What is needed: Output only the lines below from the one containing "Maharashtra News (727, 2216)" to the one containing "[Facebook] (123, 2480)", exactly as written, both ends kept.

※

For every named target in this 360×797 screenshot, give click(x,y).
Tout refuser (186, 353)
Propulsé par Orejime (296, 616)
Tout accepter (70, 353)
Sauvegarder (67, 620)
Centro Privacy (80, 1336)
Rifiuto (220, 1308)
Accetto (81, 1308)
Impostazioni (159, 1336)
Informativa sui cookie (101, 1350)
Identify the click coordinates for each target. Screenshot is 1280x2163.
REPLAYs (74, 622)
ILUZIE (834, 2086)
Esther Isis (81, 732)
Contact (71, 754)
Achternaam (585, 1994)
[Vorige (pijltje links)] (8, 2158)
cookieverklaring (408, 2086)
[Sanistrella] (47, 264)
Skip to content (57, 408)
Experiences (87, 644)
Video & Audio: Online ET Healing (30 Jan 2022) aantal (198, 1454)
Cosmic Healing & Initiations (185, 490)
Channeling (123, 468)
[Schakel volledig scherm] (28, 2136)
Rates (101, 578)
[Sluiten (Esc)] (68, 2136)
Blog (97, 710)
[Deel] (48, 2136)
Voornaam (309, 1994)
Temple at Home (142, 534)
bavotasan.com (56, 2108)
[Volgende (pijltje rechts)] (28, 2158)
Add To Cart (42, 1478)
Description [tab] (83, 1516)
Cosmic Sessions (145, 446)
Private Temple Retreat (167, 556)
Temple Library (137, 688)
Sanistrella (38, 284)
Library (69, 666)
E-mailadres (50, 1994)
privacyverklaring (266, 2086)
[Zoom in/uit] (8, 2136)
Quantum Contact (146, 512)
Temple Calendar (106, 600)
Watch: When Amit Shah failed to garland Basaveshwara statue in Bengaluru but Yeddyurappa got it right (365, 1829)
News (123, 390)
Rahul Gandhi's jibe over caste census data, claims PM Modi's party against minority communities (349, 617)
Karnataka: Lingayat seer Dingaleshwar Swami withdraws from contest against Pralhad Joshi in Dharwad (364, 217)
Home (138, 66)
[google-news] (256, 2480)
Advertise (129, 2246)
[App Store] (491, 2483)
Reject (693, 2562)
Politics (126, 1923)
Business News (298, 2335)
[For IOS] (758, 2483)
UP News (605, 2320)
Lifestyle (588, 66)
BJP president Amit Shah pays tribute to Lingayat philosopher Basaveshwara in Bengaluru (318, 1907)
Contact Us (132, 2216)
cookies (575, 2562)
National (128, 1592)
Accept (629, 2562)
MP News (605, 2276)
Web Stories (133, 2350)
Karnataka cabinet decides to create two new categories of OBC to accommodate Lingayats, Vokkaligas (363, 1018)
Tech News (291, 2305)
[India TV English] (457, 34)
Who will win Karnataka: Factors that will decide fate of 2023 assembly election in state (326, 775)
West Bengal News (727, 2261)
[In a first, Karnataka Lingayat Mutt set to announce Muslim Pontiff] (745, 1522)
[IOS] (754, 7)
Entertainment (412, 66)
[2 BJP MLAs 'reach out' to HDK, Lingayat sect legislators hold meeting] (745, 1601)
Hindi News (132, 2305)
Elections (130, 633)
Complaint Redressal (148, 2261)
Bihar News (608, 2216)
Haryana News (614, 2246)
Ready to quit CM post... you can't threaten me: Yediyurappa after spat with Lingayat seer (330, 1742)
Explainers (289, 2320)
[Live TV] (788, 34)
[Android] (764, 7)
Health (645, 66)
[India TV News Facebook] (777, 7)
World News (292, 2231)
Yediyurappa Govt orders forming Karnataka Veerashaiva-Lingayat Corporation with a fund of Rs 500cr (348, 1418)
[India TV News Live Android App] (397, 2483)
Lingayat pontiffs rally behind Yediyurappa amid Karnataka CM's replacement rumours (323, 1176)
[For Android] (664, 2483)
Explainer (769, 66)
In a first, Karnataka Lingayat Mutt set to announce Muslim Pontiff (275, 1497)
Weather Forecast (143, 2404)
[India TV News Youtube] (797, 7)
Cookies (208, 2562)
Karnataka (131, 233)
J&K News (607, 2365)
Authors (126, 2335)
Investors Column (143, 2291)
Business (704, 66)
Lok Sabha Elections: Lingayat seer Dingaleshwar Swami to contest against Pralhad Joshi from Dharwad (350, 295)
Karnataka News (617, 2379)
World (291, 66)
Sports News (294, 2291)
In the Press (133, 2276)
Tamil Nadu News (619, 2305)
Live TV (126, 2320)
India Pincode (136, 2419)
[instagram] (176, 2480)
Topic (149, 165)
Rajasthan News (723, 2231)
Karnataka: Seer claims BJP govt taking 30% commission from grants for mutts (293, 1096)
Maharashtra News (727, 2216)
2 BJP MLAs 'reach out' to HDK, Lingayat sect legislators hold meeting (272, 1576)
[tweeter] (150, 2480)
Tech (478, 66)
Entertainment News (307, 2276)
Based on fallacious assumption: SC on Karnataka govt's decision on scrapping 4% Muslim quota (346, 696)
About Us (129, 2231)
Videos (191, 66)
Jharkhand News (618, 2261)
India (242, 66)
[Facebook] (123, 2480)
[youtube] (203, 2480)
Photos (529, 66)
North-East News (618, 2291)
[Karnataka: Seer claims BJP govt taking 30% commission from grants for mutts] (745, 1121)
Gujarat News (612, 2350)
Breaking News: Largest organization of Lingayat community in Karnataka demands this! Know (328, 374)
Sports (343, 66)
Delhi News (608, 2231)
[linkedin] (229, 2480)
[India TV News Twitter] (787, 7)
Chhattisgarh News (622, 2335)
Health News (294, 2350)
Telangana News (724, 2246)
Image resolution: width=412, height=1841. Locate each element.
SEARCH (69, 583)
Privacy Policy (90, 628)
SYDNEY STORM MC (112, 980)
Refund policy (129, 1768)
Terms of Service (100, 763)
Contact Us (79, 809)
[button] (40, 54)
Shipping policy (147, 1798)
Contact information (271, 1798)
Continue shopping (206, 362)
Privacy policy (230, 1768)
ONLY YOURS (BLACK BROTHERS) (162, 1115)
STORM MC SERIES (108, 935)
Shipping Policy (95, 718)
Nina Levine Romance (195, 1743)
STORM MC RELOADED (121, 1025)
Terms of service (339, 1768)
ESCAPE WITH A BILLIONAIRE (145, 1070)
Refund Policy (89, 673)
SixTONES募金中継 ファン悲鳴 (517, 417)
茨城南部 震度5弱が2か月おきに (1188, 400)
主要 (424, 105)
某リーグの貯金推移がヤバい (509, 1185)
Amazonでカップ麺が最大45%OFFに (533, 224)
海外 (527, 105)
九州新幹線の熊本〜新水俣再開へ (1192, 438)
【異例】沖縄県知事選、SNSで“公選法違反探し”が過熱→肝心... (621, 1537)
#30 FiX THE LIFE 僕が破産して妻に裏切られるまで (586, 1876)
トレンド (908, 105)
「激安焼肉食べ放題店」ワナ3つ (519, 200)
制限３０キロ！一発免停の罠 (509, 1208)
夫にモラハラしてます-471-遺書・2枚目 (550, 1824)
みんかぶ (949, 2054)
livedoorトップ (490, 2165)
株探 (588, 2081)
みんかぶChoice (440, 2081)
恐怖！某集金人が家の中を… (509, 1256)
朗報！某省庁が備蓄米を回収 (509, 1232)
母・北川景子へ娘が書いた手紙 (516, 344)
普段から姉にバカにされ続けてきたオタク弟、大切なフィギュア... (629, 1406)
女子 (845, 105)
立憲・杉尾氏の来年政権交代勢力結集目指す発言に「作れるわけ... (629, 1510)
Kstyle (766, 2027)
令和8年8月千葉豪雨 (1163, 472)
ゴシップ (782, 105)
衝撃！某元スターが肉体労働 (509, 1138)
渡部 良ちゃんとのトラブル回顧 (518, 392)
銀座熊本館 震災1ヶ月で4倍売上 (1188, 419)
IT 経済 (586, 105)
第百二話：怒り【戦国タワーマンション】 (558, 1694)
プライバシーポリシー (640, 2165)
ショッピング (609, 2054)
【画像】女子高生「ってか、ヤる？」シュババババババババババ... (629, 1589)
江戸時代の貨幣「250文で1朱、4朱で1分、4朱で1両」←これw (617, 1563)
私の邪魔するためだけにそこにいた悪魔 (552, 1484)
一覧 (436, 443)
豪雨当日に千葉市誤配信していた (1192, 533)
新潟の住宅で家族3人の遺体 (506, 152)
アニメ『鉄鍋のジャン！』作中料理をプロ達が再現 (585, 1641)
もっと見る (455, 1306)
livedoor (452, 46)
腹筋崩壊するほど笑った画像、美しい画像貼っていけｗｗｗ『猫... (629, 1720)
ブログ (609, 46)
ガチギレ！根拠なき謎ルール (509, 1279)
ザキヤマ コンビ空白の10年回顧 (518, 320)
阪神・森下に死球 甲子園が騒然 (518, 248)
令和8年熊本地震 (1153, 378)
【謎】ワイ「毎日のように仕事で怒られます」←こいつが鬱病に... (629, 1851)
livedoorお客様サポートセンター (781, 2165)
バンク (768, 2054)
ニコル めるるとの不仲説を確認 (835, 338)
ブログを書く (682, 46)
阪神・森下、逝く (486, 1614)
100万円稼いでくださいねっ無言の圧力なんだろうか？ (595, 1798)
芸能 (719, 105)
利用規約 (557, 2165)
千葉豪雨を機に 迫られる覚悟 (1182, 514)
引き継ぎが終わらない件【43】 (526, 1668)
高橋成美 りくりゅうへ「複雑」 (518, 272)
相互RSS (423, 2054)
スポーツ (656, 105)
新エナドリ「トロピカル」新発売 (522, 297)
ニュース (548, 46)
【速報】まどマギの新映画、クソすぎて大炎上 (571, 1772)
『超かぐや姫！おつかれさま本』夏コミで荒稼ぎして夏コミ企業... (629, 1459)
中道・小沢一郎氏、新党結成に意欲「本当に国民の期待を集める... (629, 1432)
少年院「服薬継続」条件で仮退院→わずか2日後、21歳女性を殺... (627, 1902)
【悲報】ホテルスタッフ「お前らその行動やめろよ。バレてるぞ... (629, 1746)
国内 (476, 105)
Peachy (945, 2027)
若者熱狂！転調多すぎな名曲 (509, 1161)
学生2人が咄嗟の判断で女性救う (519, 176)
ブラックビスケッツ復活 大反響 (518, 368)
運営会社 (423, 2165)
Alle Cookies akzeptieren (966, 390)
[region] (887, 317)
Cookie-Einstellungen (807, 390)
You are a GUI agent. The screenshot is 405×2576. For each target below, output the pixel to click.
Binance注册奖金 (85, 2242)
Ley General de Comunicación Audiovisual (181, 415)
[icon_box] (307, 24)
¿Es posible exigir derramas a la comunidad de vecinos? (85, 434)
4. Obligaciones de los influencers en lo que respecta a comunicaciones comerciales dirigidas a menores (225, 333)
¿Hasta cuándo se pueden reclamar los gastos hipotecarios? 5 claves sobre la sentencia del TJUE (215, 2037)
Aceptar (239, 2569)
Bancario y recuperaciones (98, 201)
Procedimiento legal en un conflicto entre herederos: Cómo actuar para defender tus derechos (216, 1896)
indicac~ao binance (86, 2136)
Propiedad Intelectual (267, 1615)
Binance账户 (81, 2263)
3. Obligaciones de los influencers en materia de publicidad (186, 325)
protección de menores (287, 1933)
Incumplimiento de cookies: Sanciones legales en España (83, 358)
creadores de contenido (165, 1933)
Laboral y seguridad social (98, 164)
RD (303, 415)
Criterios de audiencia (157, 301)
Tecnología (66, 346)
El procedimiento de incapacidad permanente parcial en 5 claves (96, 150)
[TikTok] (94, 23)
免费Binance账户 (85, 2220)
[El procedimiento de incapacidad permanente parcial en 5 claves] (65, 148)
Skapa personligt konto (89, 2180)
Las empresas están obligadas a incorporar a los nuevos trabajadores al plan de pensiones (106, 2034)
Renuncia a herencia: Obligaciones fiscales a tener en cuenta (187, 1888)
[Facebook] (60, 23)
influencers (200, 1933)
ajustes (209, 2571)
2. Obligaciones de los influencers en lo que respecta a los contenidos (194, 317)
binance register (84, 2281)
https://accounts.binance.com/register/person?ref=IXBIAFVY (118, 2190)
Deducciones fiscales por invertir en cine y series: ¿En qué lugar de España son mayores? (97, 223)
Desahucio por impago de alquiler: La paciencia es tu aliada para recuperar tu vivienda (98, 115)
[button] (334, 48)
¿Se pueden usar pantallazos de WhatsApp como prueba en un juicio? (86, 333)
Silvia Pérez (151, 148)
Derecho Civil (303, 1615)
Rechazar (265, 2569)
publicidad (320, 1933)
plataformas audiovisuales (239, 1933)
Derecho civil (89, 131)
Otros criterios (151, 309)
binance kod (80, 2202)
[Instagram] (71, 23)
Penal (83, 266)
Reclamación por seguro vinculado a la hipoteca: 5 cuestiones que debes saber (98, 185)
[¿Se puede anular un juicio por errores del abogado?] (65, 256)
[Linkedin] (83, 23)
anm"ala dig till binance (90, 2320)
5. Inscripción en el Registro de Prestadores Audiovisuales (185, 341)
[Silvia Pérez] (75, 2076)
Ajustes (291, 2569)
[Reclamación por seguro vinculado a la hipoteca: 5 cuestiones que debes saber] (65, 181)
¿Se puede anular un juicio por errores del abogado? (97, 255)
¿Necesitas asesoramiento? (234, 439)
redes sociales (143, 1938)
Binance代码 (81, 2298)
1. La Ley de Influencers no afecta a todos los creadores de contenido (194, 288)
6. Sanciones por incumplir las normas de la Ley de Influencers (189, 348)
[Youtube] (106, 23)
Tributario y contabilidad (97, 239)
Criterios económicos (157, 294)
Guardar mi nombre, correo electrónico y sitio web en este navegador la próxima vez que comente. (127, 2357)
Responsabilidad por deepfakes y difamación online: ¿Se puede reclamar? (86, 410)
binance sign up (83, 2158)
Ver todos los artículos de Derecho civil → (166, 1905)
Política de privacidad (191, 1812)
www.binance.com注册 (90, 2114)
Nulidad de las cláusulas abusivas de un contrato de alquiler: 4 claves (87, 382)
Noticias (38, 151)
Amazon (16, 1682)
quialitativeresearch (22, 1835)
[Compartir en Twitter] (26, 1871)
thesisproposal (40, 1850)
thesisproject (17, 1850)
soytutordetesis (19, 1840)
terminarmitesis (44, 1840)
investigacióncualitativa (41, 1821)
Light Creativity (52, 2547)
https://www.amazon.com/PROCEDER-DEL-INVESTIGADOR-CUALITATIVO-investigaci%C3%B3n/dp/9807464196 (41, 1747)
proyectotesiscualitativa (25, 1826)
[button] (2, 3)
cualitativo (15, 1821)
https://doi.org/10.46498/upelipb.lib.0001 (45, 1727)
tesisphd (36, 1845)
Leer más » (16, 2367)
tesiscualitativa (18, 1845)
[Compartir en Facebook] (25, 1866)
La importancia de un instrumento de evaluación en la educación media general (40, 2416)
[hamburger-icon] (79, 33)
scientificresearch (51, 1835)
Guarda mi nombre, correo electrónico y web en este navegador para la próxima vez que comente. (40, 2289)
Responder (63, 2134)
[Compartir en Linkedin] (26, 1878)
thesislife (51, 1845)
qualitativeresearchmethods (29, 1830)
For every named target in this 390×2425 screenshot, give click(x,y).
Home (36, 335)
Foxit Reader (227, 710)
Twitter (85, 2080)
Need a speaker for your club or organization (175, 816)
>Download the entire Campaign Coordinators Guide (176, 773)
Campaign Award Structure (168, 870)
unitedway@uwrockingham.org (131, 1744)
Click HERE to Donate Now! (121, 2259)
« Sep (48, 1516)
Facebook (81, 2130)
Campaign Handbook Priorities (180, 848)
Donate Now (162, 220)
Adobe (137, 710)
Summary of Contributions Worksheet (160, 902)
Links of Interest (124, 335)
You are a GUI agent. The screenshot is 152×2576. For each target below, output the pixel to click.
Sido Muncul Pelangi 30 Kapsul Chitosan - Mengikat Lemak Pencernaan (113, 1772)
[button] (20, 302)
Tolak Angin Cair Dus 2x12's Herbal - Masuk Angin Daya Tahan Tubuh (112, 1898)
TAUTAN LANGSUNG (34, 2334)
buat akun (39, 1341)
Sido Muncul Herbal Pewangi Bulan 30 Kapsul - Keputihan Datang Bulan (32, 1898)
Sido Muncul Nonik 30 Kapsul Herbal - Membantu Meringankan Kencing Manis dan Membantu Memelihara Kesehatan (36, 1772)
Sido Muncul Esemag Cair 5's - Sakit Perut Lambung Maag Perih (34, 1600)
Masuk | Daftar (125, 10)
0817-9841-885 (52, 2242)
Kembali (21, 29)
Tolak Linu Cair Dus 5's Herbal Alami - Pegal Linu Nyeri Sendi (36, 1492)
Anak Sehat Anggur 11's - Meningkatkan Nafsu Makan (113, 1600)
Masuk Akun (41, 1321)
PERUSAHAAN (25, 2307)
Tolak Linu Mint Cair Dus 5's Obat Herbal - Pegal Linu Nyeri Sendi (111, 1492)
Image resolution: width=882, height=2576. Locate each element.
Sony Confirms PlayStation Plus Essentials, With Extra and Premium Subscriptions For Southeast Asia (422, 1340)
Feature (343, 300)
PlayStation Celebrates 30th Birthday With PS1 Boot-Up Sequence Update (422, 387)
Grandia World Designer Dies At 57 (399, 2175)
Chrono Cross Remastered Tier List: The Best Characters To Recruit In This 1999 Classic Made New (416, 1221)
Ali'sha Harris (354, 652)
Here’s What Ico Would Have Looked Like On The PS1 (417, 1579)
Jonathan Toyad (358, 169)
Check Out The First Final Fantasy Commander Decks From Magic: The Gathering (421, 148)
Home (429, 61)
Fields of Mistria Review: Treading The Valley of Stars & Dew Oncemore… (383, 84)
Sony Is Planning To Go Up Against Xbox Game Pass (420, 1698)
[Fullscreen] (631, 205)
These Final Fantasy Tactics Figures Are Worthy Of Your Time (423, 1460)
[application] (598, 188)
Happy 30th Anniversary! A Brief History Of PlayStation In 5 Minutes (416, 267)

※

Your solution:
Maharashtra News (727, 2216)
2 BJP MLAs 'reach out' to HDK, Lingayat sect legislators hold meeting (272, 1576)
[tweeter] (150, 2480)
Tech (478, 66)
Entertainment News (307, 2276)
Based on fallacious assumption: SC on Karnataka govt's decision on scrapping 4% Muslim quota (346, 696)
About Us (129, 2231)
Videos (191, 66)
Jharkhand News (618, 2261)
India (242, 66)
[Facebook] (123, 2480)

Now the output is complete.